Furthermore, there is another interpretation according to the lecture of Prof. STRANG, which indicates that we are looking for the projection from $b$ to the column space of $A$ instead of $b$: $$p=Ax=A(A^TA)^{-1}A^Tb$$
with the projection matrix: $$A(A^TA)^{-1}A^T$$
Then, we get another new interpretation with the pic:
These are two different interpretations of Least Square, with however same formulation. So, I am confused. Why could this happen? Which interpretation is right? And Why?

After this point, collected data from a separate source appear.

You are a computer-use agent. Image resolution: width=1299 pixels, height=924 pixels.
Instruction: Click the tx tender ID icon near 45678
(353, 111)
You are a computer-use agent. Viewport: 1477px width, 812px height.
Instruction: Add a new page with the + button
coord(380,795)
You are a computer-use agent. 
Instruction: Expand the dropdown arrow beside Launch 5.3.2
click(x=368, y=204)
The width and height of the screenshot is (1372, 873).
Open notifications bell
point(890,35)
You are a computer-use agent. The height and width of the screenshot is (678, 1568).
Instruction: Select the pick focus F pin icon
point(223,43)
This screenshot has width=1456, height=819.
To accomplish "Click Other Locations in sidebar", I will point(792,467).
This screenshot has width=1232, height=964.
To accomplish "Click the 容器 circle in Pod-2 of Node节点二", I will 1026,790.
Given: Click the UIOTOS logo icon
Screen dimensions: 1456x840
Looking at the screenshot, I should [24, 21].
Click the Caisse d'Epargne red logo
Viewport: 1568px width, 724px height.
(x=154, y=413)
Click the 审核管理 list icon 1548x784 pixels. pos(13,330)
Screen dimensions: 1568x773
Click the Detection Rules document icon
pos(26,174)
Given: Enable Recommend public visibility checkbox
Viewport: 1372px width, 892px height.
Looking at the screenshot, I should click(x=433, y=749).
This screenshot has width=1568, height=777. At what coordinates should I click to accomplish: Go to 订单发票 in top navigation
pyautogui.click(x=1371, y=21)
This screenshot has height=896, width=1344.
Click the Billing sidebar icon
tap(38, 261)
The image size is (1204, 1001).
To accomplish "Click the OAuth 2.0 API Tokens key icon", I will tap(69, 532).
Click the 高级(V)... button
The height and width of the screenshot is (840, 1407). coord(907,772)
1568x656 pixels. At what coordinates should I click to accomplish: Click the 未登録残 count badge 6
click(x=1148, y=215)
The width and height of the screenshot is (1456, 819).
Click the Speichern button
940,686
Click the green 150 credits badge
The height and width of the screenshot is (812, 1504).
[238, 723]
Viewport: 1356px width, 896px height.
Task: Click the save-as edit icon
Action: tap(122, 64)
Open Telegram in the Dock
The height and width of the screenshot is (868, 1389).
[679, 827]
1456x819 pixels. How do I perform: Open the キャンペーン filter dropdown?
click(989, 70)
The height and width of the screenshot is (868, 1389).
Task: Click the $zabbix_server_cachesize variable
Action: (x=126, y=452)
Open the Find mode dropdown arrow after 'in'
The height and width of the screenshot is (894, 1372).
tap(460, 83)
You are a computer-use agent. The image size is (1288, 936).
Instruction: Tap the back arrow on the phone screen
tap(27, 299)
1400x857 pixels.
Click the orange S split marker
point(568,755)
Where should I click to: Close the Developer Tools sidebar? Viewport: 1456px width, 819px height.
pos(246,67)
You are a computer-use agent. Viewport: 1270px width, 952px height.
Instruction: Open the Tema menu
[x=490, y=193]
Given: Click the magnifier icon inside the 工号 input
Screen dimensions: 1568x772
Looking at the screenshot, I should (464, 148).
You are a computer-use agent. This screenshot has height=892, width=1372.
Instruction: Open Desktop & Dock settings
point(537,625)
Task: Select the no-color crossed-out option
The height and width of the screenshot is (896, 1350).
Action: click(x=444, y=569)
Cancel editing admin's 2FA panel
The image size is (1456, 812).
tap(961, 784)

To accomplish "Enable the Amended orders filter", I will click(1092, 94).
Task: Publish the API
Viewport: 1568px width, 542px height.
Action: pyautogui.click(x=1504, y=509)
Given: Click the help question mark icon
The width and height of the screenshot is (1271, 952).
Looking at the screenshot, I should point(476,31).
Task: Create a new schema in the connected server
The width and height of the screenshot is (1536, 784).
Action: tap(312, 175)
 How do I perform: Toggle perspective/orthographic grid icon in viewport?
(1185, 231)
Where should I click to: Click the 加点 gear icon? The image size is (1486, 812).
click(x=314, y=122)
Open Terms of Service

Both interpretations are correct.
The only thing that is NOT correct is your interpretation that the column space of $A$ must be the same straight line of your first picture.
EDIT. They cannot give different values of $x$, because $x$ is the same in both intepretations.
First one: $x=(A^TA)^{-1}A^Tb$.
Second one: $x$ is the solution of the linear system $Ax = b$, when you replace $b$ by $p=Ax=A(A^TA)^{-1}A^Tb$.
Ok, do it: $Ax = p =A(A^TA)^{-1}A^Tb $.
Isn't $x = (A^TA)^{-1}A^Tb$ a solution of this system?